Texto proporcionado |
********************

Los «imbéciles» también eran unos violadores
Hace año y medio, cuando los cinco integrantes de 'La Manada' se sentaron por primera vez en el banquillo de los acusados, su abogado dio ... a entender que no iba a perder energías en rebatir lo más evidente para cualquier ciudadano del país con dos dedos de frente y una mínima altura moral: que sus patrocinados eran unos impresentables a los que tenía que intentar librar de una condena de prisión por lo que ellos calificaban como sexo consentido en una madrugada de excesos sanfermineros y el letrado de su víctima, como una violación múltiple en un portal convertido en un sórdido infierno para la joven denunciante. Agustín Martínez Becerra se afanó en no negar ante la Audiencia de Pamplona y la opinión pública lo que saltaba a la vista -la cretina jactancia de unos imputados que respondían fielmente, en pleno siglo XXI, al patrón del macho más retrógrado y peligroso- y se centró en tratar de probar la pretendida inocencia de sus defendidos con un argumento chirene: el comportamiento social de los cinco resultaba propio de «unos verdaderos imbéciles», pero todos eran unos «buenos hijos» incapaces de delinquir y que se estaban viendo atrapados en un trance vital poco menos que incomprensible y desmedido.

********************

Sección de datos |
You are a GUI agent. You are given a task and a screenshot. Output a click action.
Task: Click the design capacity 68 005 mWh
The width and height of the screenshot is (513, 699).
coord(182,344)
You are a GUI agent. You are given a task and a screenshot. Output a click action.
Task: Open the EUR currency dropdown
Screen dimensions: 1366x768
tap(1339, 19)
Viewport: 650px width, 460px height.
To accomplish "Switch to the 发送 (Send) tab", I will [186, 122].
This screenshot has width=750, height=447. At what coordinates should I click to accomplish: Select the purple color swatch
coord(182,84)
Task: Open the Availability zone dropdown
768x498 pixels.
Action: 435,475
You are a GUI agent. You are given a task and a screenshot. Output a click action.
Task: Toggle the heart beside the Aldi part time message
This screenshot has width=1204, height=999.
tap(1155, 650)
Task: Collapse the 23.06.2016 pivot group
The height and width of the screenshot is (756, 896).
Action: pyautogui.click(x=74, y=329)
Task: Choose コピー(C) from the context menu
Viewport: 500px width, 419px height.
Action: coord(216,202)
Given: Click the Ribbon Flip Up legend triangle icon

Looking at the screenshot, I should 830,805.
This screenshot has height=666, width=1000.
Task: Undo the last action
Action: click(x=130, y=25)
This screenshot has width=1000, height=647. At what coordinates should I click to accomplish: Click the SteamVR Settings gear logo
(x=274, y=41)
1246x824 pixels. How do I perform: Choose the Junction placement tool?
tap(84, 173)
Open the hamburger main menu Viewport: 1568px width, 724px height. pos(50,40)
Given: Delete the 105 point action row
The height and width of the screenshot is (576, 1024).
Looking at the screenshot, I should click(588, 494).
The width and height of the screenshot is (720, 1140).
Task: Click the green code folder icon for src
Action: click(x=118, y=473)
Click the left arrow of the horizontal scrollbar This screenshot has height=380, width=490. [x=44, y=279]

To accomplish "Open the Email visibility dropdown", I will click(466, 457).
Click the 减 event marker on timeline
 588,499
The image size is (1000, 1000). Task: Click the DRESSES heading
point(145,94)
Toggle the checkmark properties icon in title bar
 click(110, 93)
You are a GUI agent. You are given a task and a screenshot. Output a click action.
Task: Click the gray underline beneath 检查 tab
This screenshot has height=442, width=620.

********************

Por hacer |
**a.** Según el artículo sobre La Manada, ¿cómo se llamaba el abogado de los cinco integrantes del grupo?
**b.** Prosigue el artículo sobre La Manada a partir de su última frase.

Respuestas esperadas |
**a.** Agustín Martínez Becerra.

**b.**
Y los «buenos hijos» de buenas familias, ya se sabe, no violan desaprensivamente a ninguna mujer. Todo lo más, consuman una de sus hazañas sexuales con una cualquiera, una buscona, que se les puso a tiro en plena noche de juerga. Esta ha sido la columna vertebral de la defensa asumida hasta ayer mismo, ante el Supremo, por Martínez Becerra: no hubo agresión sexual por más que sus representados sean unos patanes y era ella, la víctima, la que tenía que haber explicitado que si no quería, no quería. Y proclamarlo bien alto para que ningún hombre pueda confundirse y llegar a pensar que si te conduce a un rincón oscuro con sus colegas y te somete a diez penetraciones orales, anales y vaginales mientras tú no reaccionas, es porque, en el fondo, lo deseas y te gusta.
Pues bien, el Alto Tribunal ha sentenciado que sí, que en este caso desgarrador era posible ser, desde siempre, un perfecto imbécil y cometer una violación no en solitario, sino con la impunidad calenturienta que confiere siempre propasarse en grupo. Amparados por la tribu, protegidos por el rebaño. La imbecilidad ha sido, de hecho y en gran medida, lo que ha conducido a los agresores a acabar identificados como tales -como unos violadores- y condenados cada uno a 15 años de prisión que han empezado a purgar ya, por la vía rápida, ante el riesgo de fuga. Porque nunca sabremos cómo se habría resuelto este sumario si los imputados no hubieran grabado lo que perpetraban aquella madrugada y no hubieran alardeado a través de Whatsapp de su presunto músculo sexual. Nunca sabremos si los conciudadanos de la joven rota en lo más íntimo habrían reaccionado con una indignación tan rotunda si los protagonistas de esta lacerante historia -y con ellos, su abogado- no hubieran sido tan descarados, tan exhibicionistas, tan sobrados.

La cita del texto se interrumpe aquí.